Die Investitionen in USG-Projekte wurden durch eine im Jahr 2020 vervierfachte Anzahl von Gebäudezertifizierungen mehr als wettgemacht, vor allem bei Industrie-, Büro- und Wohnimmobilien. LEED blieb die am weitesten verbreitete ganzheitliche Nachhaltigkeitszertifizierung in den USA, während BREEAM die meisten neuen Zertifizierungen in Europa und NABERS die meisten im asiatisch-pazifischen Raum ausmachte. Auch die Anzahl der Zertifizierungen, die sich auf Gesundheit und Wohlbefinden beziehen, hat zugenommen: Die Anzahl der Fitwel-Zertifizierungen hat sich bis 2020 mehr als verdreifacht.

Ein neues Ziel, bis 2050 einen kohlenstofffreien Betrieb zu erreichen, wurde von 17 Greenprint-Mitgliedern unterzeichnet, die ein verwaltetes Vermögen von über 570 Milliarden Dollar und über 3.300 Immobilien darstellen. Greenprint-Mitglieder haben die größten Schritte in Richtung Netto-Null unternommen, indem sie vom Energieversorger bereitgestellten Ökostrom erworben und Zertifikate für erneuerbare Energien gekauft haben. Der Bericht befürwortet die Elektrifizierung von Gebäuden als Mittel zur Verwirklichung eines vollständig mit erneuerbaren Energien betriebenen Gebäudes, auch wenn dies kurzfristig zu einem Anstieg des Energieverbrauchs führen kann.

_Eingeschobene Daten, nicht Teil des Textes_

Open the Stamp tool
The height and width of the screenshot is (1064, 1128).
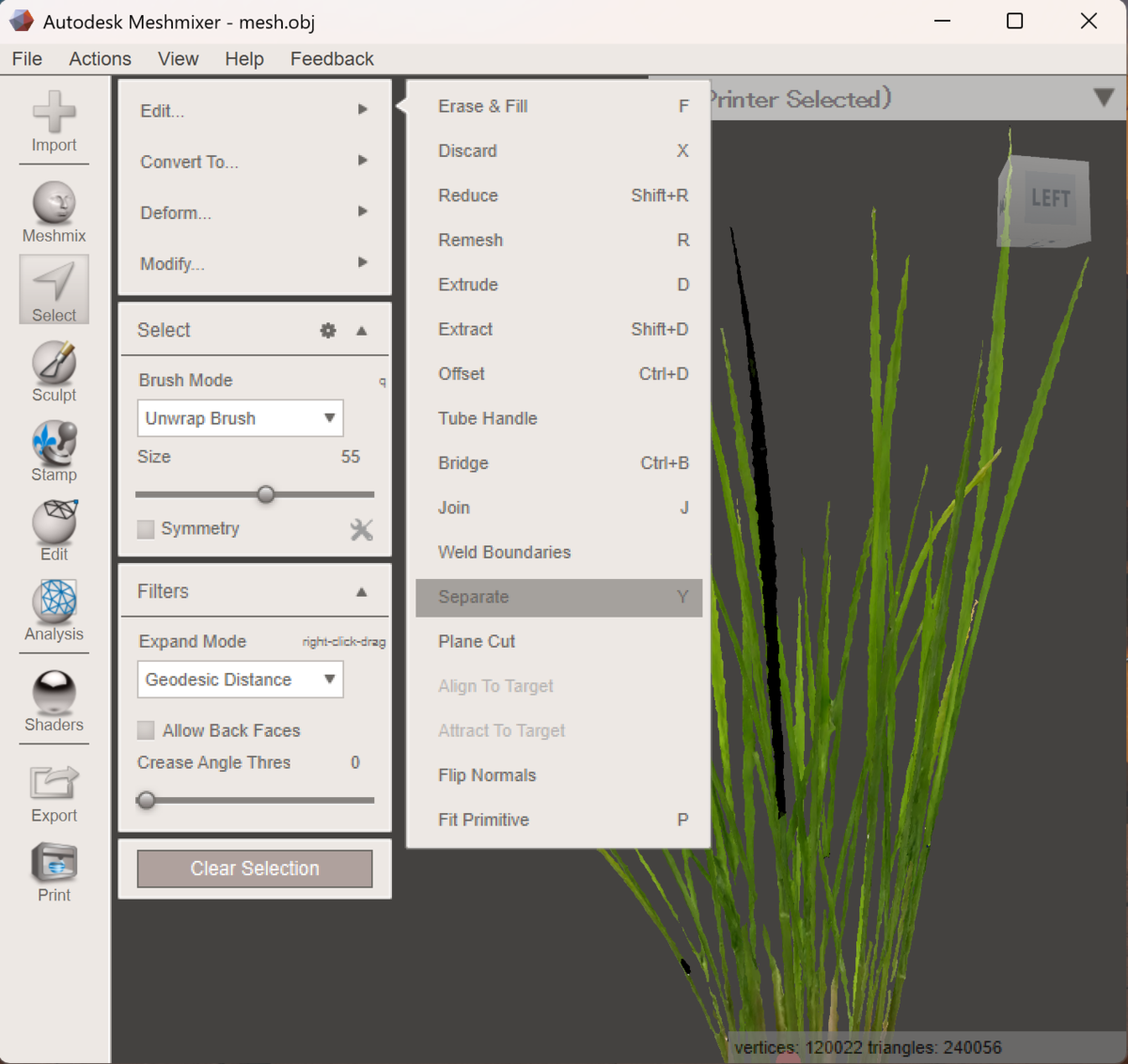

Geringe Belegung für energetische Sanierungen genutzt

Die geringeren Reduktionen bei den erneuerbaren Energien an den Standorten spiegeln die aktuellen Herausforderungen bei der Stromerzeugung an den Standorten und das große Potenzial von Versorgungsunternehmen und externen Stromabnahmeverträgen zur Deckung der Nachfrage nach kohlenstoffarmem Strom wider. Für Greenprint-Mitglieder bleibt dennoch die am Standort erzeugte Solarenergie eine vorrangige Investitionsstrategie in erneuerbare Energien. Von den 70 im Jahr 2020 gemeldeten kohlenstoffbezogenen USG-Projekten konzentrierten sich 50 auf die Solarenergie.

Marta Schantz, Senior Vice President des ULI Greenprint Center for Building Performance, sagt dazu: "Die verbleibenden Jahre dieses Jahrzehnts sind von entscheidender Bedeutung, um die globale Erwärmung unter 1,5 Grad Celsius zu halten. Die weltweiten Emissionen gingen während der Pandemie kurzzeitig zurück, stiegen aber schnell wieder an. Die verantwortungsbewusstesten Eigentümer, Investoren und Entwickler zeigen keine Selbstzufriedenheit. Die Greenprint-Mitglieder nutzten geringere Belegung als Gelegenheit, um energetische Sanierungen durchzuführen und ihre Energieeffizienz zu verbessern."

Das neue Netto-Null-Ziel der Greenprint-Mitglieder stützt sich auf die Definition des World Green Building Councils für Netto-Null, das heißt ein Portfolio, das hoch energieeffizient ist und vollständig durch erneuerbare Energien vor Ort oder außerhalb des Standorts gespeist wird, und basiert auf den CDP Scope 1- und 2-Treibhausgasemissionen und der direkten Betriebskontrolle (ohne den Betrieb der Bewohner). Greenprint-Mitglieder können wählen, ob sie über die Bereiche 1 und 2 hinausgehen und die Tätigkeiten der Nutzer einbeziehen. Greenprint erkennt an, dass die Kohlendioxidemissionen aus dem Energieverbrauch der Mieter und aus dem eingebundenen Kohlenstoff der Baumaterialien mit der Zeit ebenfalls reduziert werden müssen.